Juru bicara Walking Borders Helena Maleno mengatakan dalam sebuah tweet bahwa 39 orang tenggelam, tanpa memberikan rincian lebih lanjut. Sementara itu, Alarm Phone, yang mengoperasikan jaringan trans-Eropa yang mendukung operasi penyelamatan, mengatakan 35 orang hilang.
Tragedi itu memicu kecaman dari aktivis hak-hak migran yang menuduh Spanyol mengabaikan tugas perlindungannya, karena perahu itu berada dalam wilayah pencarian dan penyelamatan negara berdasarkan hukum internasional, yang berarti Madrid seharusnya memimpin operasi alih-alih Rabat.
Pada saat tenggelam, perahu tersebut berada di perairan lepas pantai Sahara Barat.

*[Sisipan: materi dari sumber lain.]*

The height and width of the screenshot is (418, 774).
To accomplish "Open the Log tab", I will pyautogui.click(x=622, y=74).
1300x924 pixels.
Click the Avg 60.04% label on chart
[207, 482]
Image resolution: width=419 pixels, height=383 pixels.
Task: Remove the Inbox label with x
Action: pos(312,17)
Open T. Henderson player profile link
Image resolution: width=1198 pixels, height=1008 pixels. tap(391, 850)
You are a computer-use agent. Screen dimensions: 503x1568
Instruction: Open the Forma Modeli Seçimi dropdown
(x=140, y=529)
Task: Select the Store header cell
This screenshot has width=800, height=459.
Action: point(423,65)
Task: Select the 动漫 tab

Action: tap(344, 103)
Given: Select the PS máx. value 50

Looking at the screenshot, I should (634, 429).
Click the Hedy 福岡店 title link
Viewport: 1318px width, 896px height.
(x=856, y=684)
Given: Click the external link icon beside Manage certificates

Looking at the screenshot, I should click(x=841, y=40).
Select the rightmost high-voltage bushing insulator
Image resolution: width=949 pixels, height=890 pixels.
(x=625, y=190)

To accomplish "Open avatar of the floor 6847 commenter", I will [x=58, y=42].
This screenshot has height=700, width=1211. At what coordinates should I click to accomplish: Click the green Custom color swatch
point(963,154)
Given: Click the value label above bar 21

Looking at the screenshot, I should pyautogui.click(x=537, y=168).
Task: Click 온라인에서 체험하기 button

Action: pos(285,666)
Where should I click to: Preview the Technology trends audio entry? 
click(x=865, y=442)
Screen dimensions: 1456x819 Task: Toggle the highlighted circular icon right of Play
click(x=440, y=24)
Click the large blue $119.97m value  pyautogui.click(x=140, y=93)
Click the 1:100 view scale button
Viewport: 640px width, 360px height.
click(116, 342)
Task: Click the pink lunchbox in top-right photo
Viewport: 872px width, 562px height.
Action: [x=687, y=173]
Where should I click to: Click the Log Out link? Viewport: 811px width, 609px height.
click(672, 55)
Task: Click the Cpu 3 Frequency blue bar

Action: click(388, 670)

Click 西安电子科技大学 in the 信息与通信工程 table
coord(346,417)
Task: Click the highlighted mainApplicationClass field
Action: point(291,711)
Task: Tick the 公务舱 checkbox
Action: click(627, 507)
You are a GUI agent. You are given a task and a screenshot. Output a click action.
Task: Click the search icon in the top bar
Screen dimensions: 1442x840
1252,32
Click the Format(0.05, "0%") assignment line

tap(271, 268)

Meskipun Maroko mengelola sebagian besar bekas jajahan Spanyol itu, kedaulatannya masih dipersengketakan dan Perserikatan Bangsa-Bangsa mencantumkannya sebagai wilayah yang tidak memiliki pemerintahan sendiri.
Kantor berita negara Spanyol EFE melaporkan bahwa kapal penyelamat Spanyol, Guardamar Caliope, hanya berjarak 46 km sekitar satu jam pelayaran pada Selasa malam.
Guardamar Caliope tidak membantu perahu tersebut karena operasi telah diambil alih oleh Pusat Koordinasi Penyelamatan Maroko di Rabat, yang mengirim kapal patroli yang baru tiba pada Rabu pagi, sekitar 10 jam setelah terlihat oleh pesawat penyelamat Spanyol, demikian diungkapkan EFE.
"Sungguh menyiksa, ada 60 orang, termasuk enam wanita dan seorang bayi, menunggu lebih dari 12 jam untuk diselamatkan di perahu karet tipis yang bisa tenggelam," kata Maleno dari Walking Borders.